Le Venezuela en offre l’exemple le plus brut. Relance des opérations clandestines, raids aériens meurtriers, discussions sur l’exil forcé de Maduro. Tout cela contre un pays qui a rompu avec Israël depuis 2009 et s’est posé en défenseur militant de la Palestine. Certains ex-responsables américains, comme Lawrence Wilkerson, vont jusqu’à évoquer un rôle opérationnel israélien dans cette escalade. Une accusation impossible à vérifier, mais emblématique de cette lecture accusatoire.

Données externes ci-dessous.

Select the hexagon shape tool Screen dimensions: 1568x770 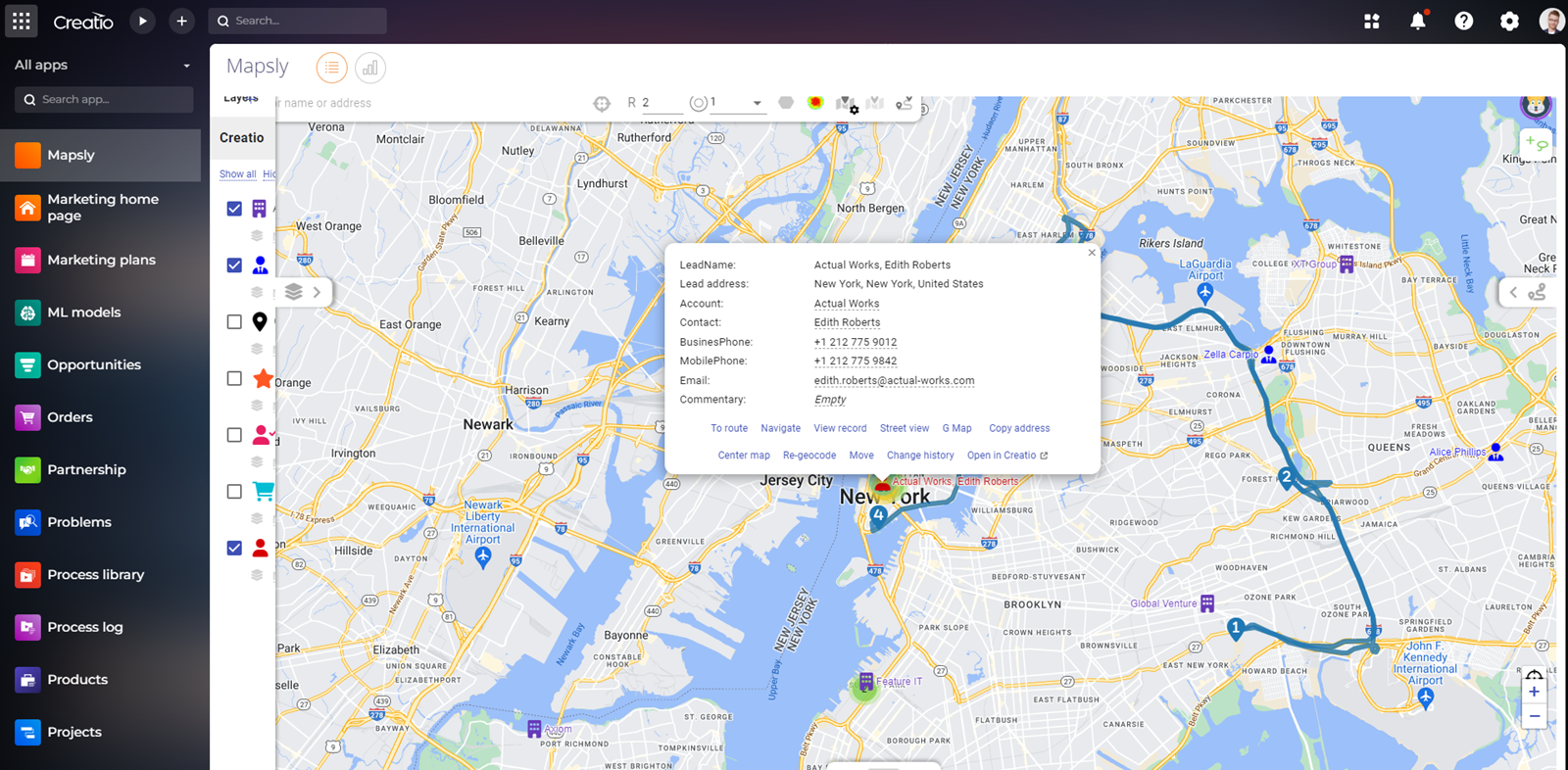[x=785, y=103]
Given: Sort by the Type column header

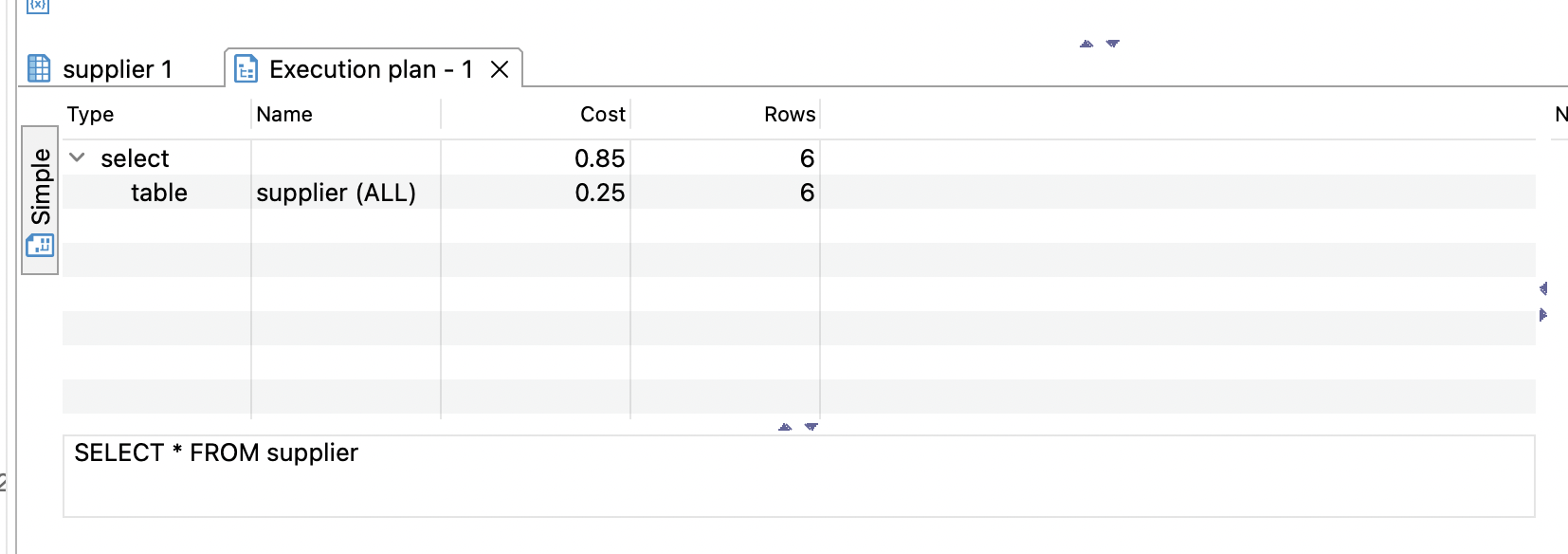Looking at the screenshot, I should pos(91,114).
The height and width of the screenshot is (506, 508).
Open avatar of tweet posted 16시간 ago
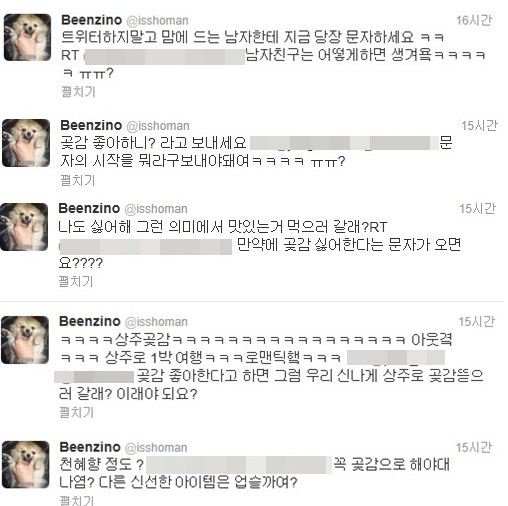[27, 37]
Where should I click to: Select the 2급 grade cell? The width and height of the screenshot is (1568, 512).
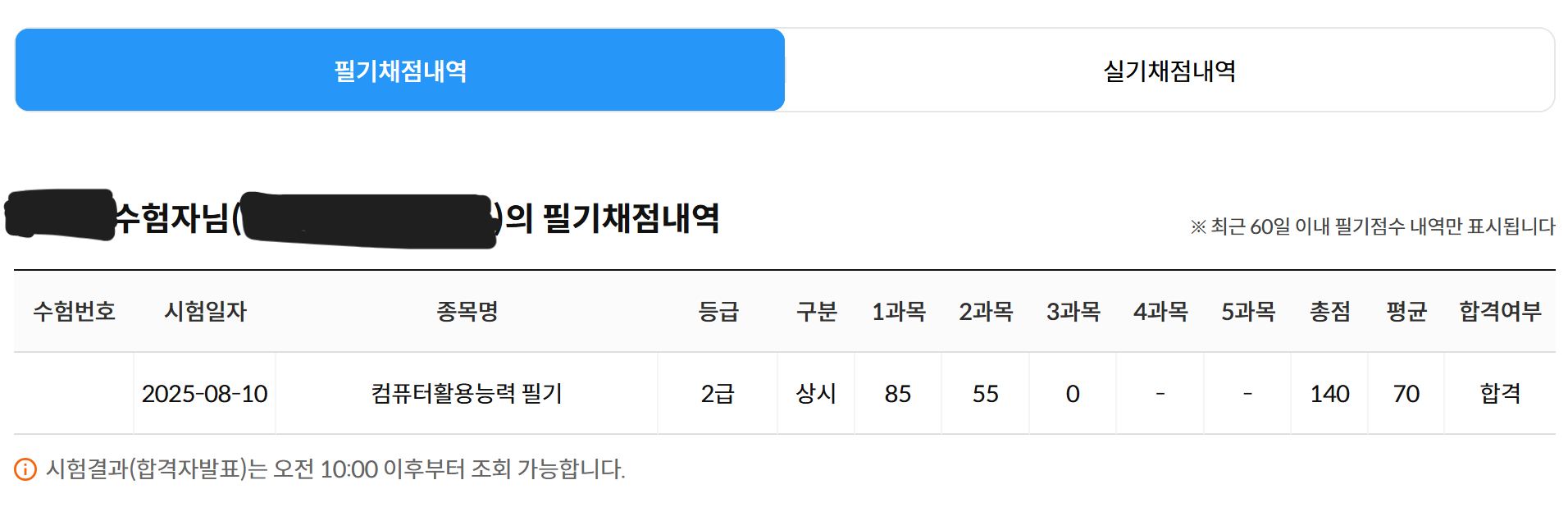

La même mécanique s’étend à l’Iran, cible de bombardements massifs en juin 2025 ; à l’Afrique du Sud, traitée en paria après sa plainte contre Israël à la CIJ ; à l’Algérie, dont le soutien historique au peuple palestinien a déclenché des pressions diplomatiques et politiques ; à la Turquie, ostracisée depuis son virage pro-Gaza ; et au Qatar, dont les radars et systèmes anti-aériens américains ont été brouillés pendant l’attaque israélienne, une punition promise par Tel-Aviv pour limiter son autonomie stratégique. A chaque fois, les Etats critiquant Israël voient pleuvoir sanctions, pressions, opérations ou narratifs punitifs. Ce schéma nourrit l’idée d’une diplomatie américaine devenue le bras armé de querelles régionales qui ne sont pas les siennes.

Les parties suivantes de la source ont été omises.